Ce même raisonnement guide l’ANP, qui s’appuie sur ses alliés du Sud dans le déploiement de sa stratégie multilatérale (1). L’enjeu est de s’approprier les mécanismes internationaux et les règles juridiques afin de mieux les mobiliser au service de ses revendications. Dans cette optique, l’ANP plaide, au sein des organisations internationales, en faveur de la solution à deux États, qui repose sur la reconnaissance de l’État de Palestine. Celle-ci serait la consécration du droit à l’autodétermination du peuple palestinien. Depuis le 7 octobre 2023, cette stratégie demeure inchangée.
Elle trouve ses prémices dans l’avis consultatif rendu par la CIJ le 9 juillet 2004. La Cour ne se limite pas à y déclarer l’illicéité du tracé du mur israélien empiétant sur la Cisjordanie ; elle affirme également qu’Israël ne peut invoquer le droit à la légitime défense dans le cadre des relations qu’il entretient avec un territoire qu’il occupe. Surtout, elle consacre le droit du peuple palestinien à l’autodétermination. Cette décision s’inscrit dans un contexte particulier, qui pousse l’ANP à renoncer au bilatéralisme : l’échec du processus d’Oslo, la seconde Intifada (2000-2005), la construction du mur, la mort de Yasser Arafat (1929-2004) suivie de l’accession de Mahmoud Abbas à la présidence de l’OLP et de l’ANP, la victoire du Hamas aux législatives de 2006, ou encore l’intensification de la colonisation israélienne… Malgré tout, l’ANP continue de croire à l’importance des négociations avec Israël. Mais c’est la guerre à Gaza, entre décembre 2008 et janvier 2009, qui finit par la convaincre de se tourner vers le multilatéralisme, perçu alors comme la carte de la dernière chance.

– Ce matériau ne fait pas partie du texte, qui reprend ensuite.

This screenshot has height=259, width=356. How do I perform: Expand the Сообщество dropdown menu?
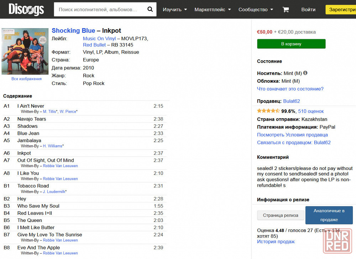tap(256, 10)
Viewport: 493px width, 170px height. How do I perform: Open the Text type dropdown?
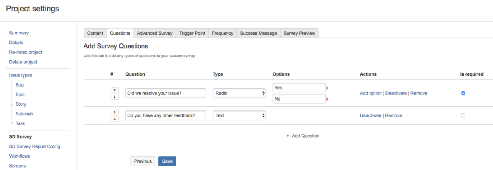coord(239,115)
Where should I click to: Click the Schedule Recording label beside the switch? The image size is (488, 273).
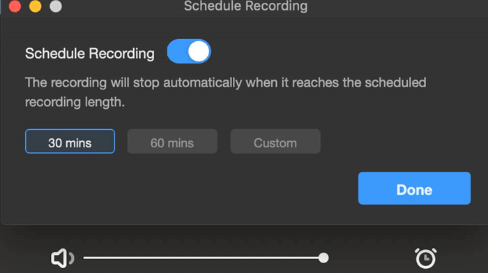[90, 53]
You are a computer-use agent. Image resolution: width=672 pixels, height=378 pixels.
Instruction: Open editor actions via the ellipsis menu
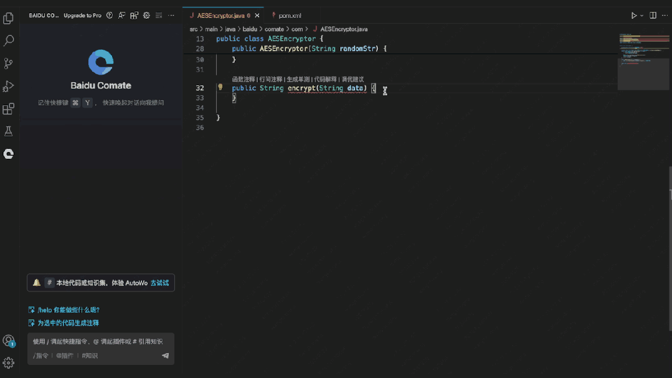[x=664, y=15]
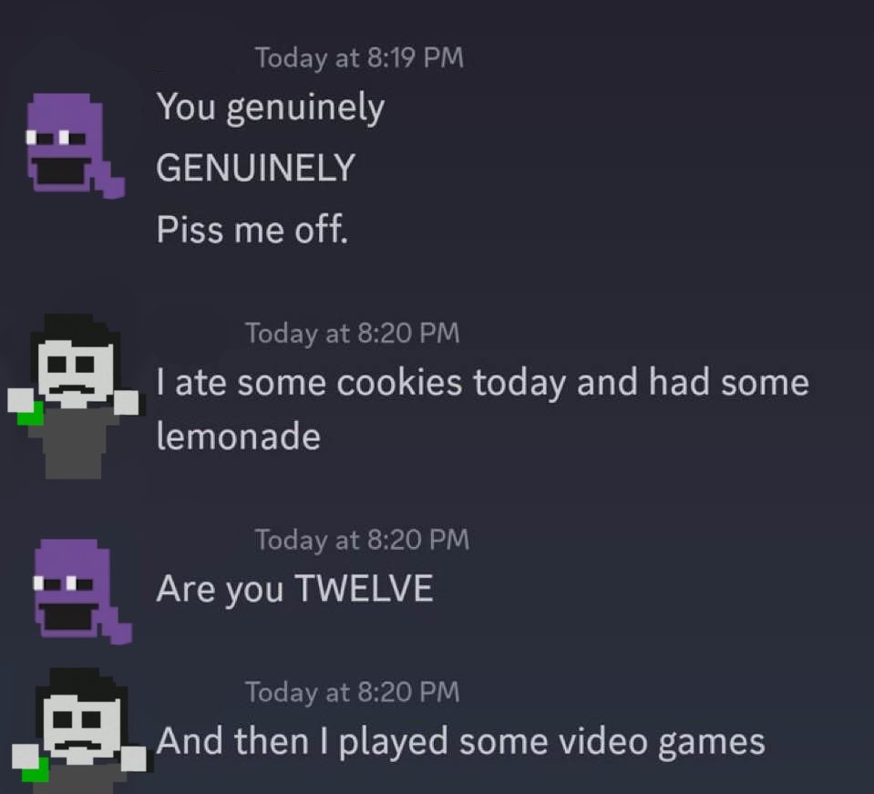Select the timestamp above 'Are you TWELVE'
The height and width of the screenshot is (794, 874).
point(363,540)
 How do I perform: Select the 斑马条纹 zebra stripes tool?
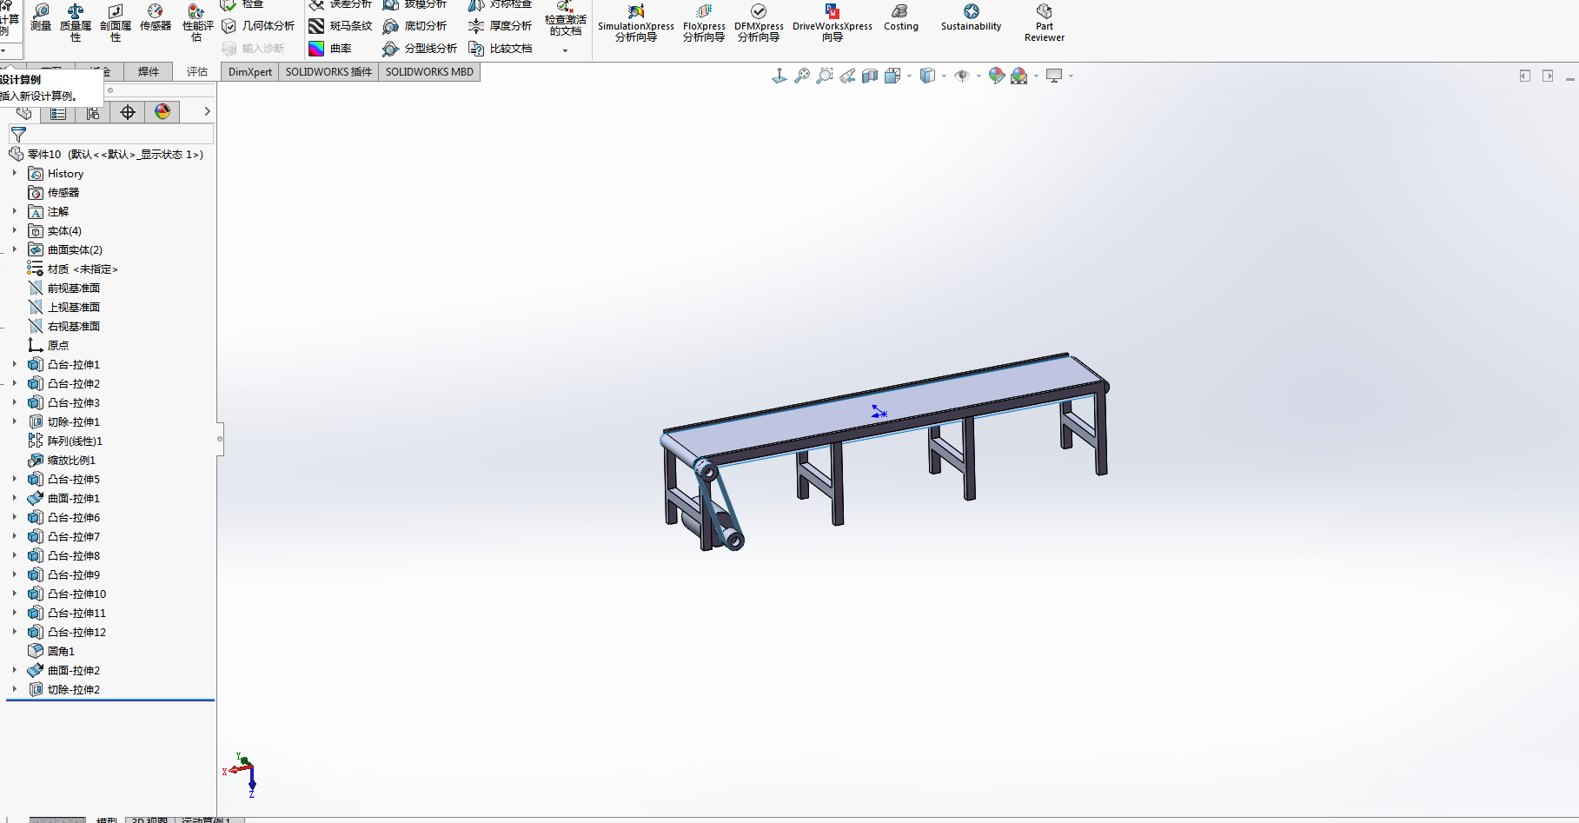tap(341, 26)
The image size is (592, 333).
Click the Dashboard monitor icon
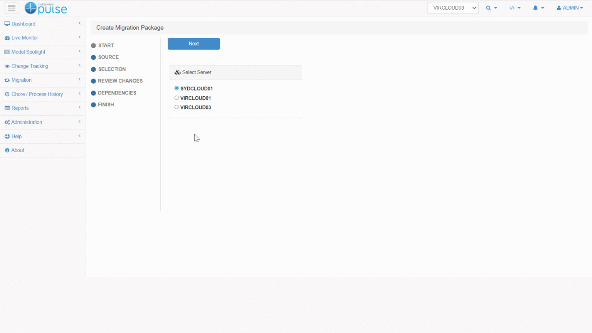click(7, 24)
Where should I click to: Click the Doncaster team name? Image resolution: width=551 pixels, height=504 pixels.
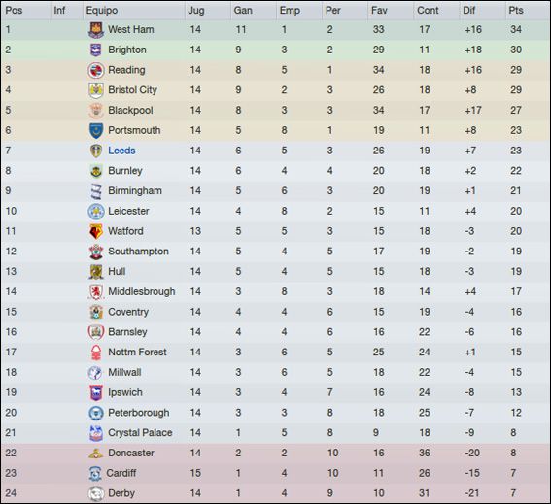pos(131,454)
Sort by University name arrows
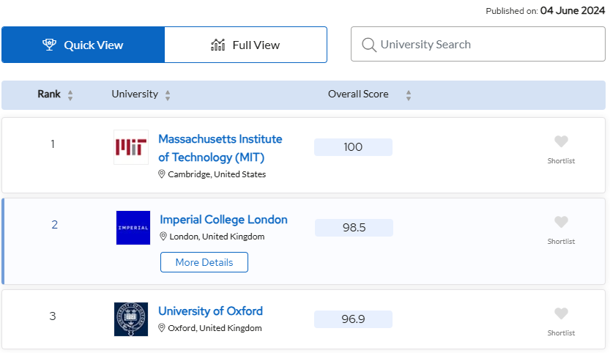The height and width of the screenshot is (353, 610). click(x=168, y=95)
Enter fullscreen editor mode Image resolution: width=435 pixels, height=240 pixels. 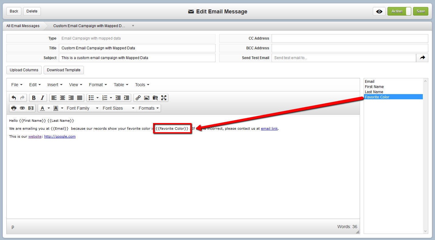164,98
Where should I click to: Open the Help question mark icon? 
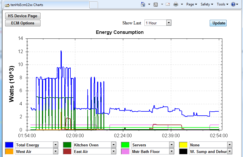[x=233, y=4]
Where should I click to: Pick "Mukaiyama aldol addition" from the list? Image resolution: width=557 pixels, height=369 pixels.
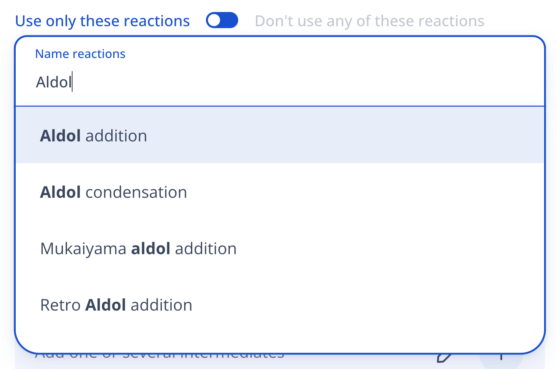tap(138, 249)

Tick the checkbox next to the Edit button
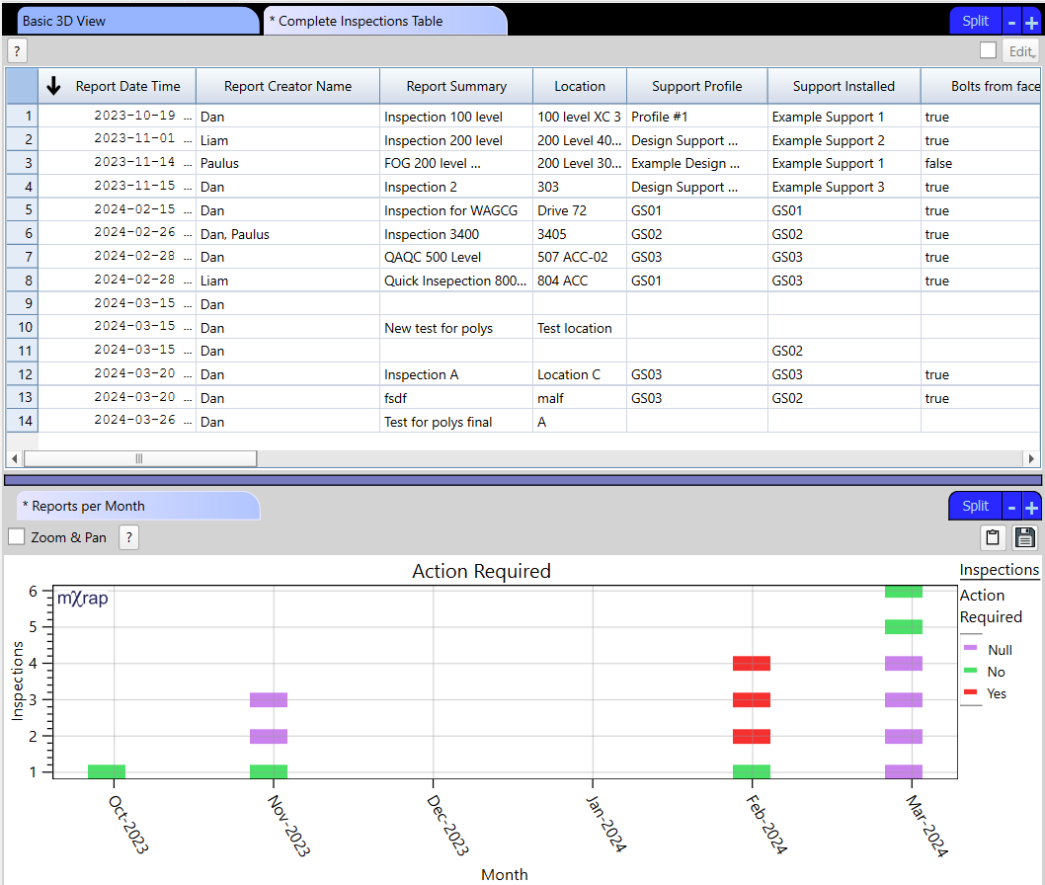click(x=988, y=50)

La stratégie de l’ANP repose sur deux axes. Le premier vise à légitimer la présence de la Palestine sur la scène internationale, en s’appuyant principalement sur les Nations unies, la Ligue arabe et l’Union européenne (UE). La finalité de ce volet est l’admission de la Palestine en tant qu’État membre de l’ONU, qui achèverait son intégration pleine et entière à la société internationale. Le second axe relève d’un processus de juridicisation, consistant à investir la Cour pénale internationale (CPI) et la CIJ. Cette démarche poursuit un double objectif : d’une part, faire reconnaître le caractère étatique de la Palestine – condition préalable à l’adhésion au Statut de Rome de la CPI et à la saisine de la fonction contentieuse de la CIJ ; d’autre part, obtenir la condamnation d’Israël et de ses dirigeants pour les violations du droit international qui entravent la réalisation du droit du peuple palestinien à l’autodétermination, et donc, in fine, son droit à un État.
La CPI, un espace de lutte
Le 21 janvier 2009, trois jours après le cessez-le-feu à Gaza, la Palestine soumet une déclaration reconnaissant la compétence de la CPI. Cette démarche permet à un État non membre de la Cour de solliciter l’ouverture d’un examen préliminaire par le procureur sur des allégations de crimes internationaux. Parallèlement, en 2011, la Palestine engage une campagne en vue de son admission à l’ONU, dans l’objectif de devenir le 194e État membre. Toutefois, face à la menace d’un veto américain au Conseil de sécurité, elle suspend cette initiative et opte pour une stratégie de contournement de l’organe onusien, en intégrant l’UNESCO en octobre 2011.
En avril 2012, le procureur de la CPI décide de ne pas ouvrir d’enquête, tout en indiquant qu’une adhésion future de la Palestine resterait possible si celle-ci clarifie son statut, soit à l’Assemblée générale de l’ONU, soit à l’Assemblée des États parties de la Cour. La Palestine suit cette recommandation en devenant, le 29 novembre 2012, un État non-membre observateur à l’Assemblée générale. Elle tire parti de son nouveau statut onusien : en 2022, elle a déjà adhéré à près de 100 traités multilatéraux – dont le Statut de Rome en 2015 – et intégré 21 organisations internationales. Par ailleurs, au 1er janvier 2025, 148 des 193 membres de l’ONU reconnaissent l’« État de Palestine » (2).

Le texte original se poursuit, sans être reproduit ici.